BEGIN Record list
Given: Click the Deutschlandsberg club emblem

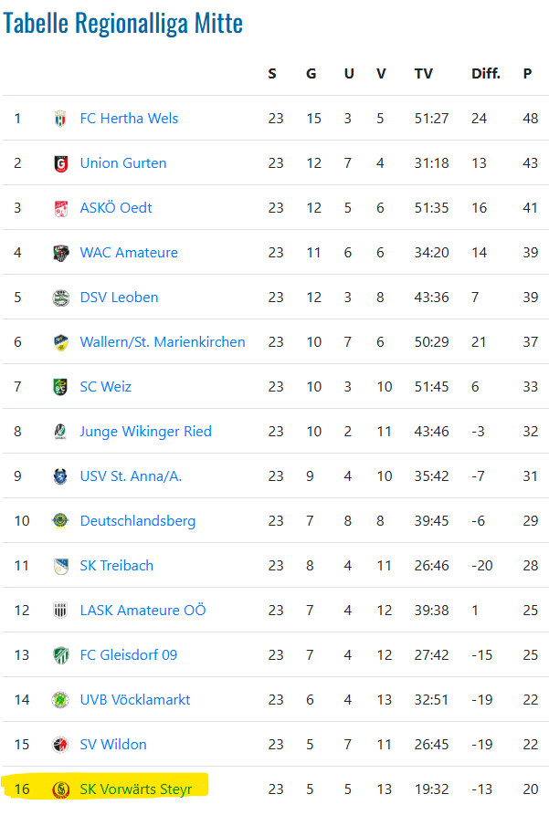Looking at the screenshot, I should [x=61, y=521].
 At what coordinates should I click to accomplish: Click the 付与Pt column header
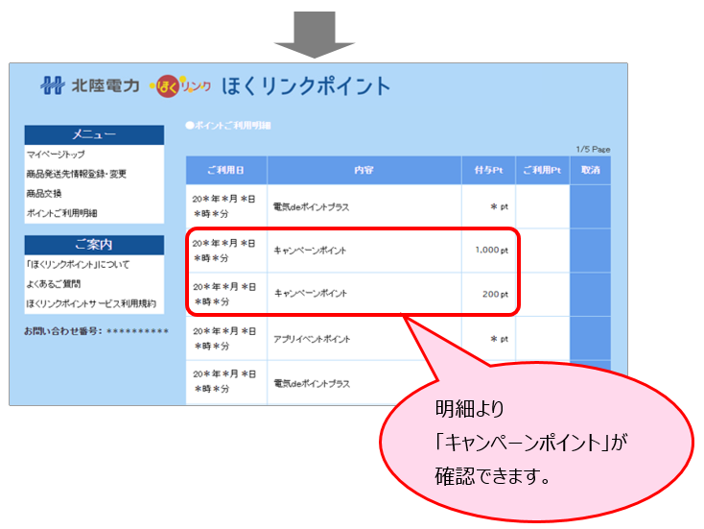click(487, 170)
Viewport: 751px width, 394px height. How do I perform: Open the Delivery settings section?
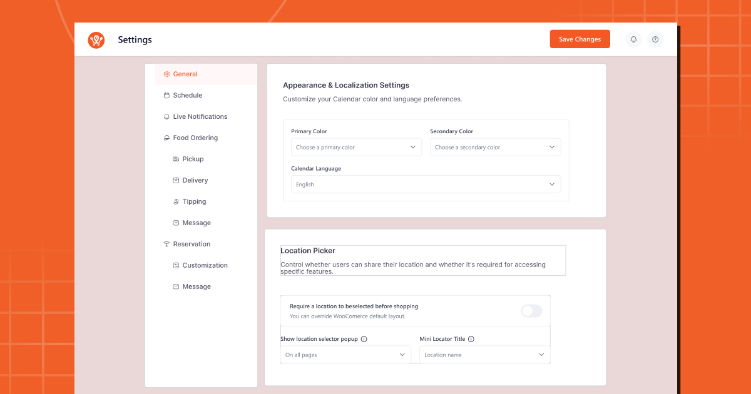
END Record list
BEGIN Record list
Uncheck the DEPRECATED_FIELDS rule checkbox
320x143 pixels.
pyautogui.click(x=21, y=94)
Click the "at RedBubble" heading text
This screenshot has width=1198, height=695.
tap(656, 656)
END Record list
What you should do — Quote the part of the items above that opens with the line containing "Given: Click the Deutschlandsberg club emblem" and closes with the line containing "Viewport: 751px width, 394px", both lines included, and leave the pictures out of your answer.

The reply —
Given: Click the Deutschlandsberg club emblem

Looking at the screenshot, I should [x=61, y=521].
 At what coordinates should I click to accomplish: Click the 付与Pt column header
click(487, 170)
Viewport: 751px width, 394px height. How do I perform: Open the Delivery settings section?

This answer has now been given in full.